— PROVIDED TEXT —
How to Cook Spot Prawns

Spot prawns are large shrimp that are harvested off the West Coast of the United States and Canada from California all the way to Alaska. The spot prawns get their name from the four pale spots they have on their shells. These shrimp are more tender and sweeter than gulf shrimp and are best prepared boiled or sautéed with their shells intact because the shells add flavor to the shrimp and sauce. Diners then peel and eat the spot prawns themselves.

Step 1

Cut the spot prawn down the back with the kitchen shears, exposing the flesh. Leave the shells and the heads on.

Step 2

Heat the olive oil over high heat in a skillet. When the oil is hot, add the red pepper flakes, ginger and garlic. Reduce the heat to medium-high and sauté the ingredients until the garlic begins to pop in the pan.

Item-finding rows:
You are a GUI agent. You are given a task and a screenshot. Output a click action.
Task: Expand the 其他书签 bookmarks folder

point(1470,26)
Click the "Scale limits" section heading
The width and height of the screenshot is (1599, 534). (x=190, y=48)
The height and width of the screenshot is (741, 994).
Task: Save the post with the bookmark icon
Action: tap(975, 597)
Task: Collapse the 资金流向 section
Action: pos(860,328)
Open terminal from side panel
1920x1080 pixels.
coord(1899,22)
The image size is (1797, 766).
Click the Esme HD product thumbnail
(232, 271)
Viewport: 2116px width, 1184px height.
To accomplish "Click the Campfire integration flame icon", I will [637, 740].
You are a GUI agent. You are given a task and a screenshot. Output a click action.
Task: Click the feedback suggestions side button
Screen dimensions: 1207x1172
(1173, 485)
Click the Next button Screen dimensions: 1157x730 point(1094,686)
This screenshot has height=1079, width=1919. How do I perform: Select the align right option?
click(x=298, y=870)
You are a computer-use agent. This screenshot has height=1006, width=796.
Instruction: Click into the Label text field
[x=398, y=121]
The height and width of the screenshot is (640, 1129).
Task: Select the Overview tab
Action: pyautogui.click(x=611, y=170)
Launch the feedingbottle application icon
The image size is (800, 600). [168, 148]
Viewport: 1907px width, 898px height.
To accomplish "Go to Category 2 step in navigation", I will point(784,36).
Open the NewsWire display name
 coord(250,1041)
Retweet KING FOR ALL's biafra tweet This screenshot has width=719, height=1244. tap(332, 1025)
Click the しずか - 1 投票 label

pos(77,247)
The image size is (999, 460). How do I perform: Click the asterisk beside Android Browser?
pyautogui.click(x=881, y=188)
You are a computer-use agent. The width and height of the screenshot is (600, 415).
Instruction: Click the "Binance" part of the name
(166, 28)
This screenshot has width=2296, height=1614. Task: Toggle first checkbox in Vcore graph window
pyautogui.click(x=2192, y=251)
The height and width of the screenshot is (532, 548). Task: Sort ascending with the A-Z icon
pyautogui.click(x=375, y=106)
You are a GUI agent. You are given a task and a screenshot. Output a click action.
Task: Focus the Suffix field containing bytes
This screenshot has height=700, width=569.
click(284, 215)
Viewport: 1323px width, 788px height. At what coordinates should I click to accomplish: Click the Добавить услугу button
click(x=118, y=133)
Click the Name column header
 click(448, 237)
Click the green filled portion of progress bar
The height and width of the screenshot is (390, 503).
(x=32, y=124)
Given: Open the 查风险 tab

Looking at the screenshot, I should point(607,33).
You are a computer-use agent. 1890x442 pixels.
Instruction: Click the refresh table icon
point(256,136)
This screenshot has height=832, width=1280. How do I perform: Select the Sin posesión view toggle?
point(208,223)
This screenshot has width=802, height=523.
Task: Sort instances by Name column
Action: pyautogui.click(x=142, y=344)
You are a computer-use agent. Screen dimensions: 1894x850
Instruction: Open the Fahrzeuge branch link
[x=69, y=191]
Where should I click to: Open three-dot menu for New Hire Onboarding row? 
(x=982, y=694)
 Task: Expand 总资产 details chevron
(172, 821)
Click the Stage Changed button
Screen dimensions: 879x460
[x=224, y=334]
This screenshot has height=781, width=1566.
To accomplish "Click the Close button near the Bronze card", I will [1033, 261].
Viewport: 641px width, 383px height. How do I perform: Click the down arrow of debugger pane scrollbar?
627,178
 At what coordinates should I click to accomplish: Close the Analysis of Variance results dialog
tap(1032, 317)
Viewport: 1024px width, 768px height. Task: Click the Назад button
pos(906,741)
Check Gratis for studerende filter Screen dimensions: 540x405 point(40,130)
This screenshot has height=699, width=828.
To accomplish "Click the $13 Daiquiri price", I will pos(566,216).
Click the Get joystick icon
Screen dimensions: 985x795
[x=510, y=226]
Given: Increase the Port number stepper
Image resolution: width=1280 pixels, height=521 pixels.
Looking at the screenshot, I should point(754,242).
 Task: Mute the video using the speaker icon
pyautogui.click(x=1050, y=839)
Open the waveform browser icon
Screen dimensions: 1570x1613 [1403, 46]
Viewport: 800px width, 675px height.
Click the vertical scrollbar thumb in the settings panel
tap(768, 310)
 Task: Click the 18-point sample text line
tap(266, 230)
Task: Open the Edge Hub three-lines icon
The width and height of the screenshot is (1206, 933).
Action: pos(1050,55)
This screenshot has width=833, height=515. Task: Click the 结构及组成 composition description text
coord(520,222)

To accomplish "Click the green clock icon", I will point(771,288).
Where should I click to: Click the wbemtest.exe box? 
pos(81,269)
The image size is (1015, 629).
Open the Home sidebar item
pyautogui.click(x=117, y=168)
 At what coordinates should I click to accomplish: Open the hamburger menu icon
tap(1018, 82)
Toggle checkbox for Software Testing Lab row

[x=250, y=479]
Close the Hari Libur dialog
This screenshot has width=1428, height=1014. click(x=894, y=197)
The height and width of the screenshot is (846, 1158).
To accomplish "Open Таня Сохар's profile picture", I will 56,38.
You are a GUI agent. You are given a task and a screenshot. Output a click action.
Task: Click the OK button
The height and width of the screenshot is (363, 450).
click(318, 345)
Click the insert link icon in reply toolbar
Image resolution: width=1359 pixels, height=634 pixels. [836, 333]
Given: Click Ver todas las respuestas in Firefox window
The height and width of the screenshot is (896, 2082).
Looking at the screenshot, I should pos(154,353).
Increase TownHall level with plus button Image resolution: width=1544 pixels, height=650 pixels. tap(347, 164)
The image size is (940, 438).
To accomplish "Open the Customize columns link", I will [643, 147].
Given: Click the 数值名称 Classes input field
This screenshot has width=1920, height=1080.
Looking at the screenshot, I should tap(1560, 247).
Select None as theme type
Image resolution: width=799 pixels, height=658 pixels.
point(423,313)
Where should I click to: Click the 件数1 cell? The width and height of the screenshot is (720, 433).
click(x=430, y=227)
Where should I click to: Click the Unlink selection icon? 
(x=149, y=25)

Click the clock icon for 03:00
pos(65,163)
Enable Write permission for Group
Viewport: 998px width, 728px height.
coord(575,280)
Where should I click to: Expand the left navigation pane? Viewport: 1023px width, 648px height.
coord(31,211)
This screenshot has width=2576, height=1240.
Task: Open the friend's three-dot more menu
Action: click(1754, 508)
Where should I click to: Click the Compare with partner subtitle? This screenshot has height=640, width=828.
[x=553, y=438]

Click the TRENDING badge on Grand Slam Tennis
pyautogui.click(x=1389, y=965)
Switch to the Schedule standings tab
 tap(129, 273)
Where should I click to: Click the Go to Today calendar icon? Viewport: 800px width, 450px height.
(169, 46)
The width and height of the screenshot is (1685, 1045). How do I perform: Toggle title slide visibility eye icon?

— EXERCISE REQUIREMENTS —
Extend the guide on cooking spot prawns, picking up after its last step.

— RESULT FOR THIS EXERCISE —
Step 3

Add the shallots and the green onions and sauté for two minutes, stirring occasionally, to integrate the flavors.

Step 4

Add the prawns and sauté for one minute. Add the white wine and simmer for four minutes, or until the prawn shells turn pink and the prawn flesh is opaque.

Step 5

Remove the prawns with a spatula and serve in a large bowl with the sauce drizzled over the top of them. Allow the diners to peel their own prawns before eating.

Tips and Warnings

  • If the prawns do not all fit into the skillet, cook them in two batches. Keep the cooked prawns warm by placing them in the serving dish covered with aluminum foil until all of the prawns have cooked.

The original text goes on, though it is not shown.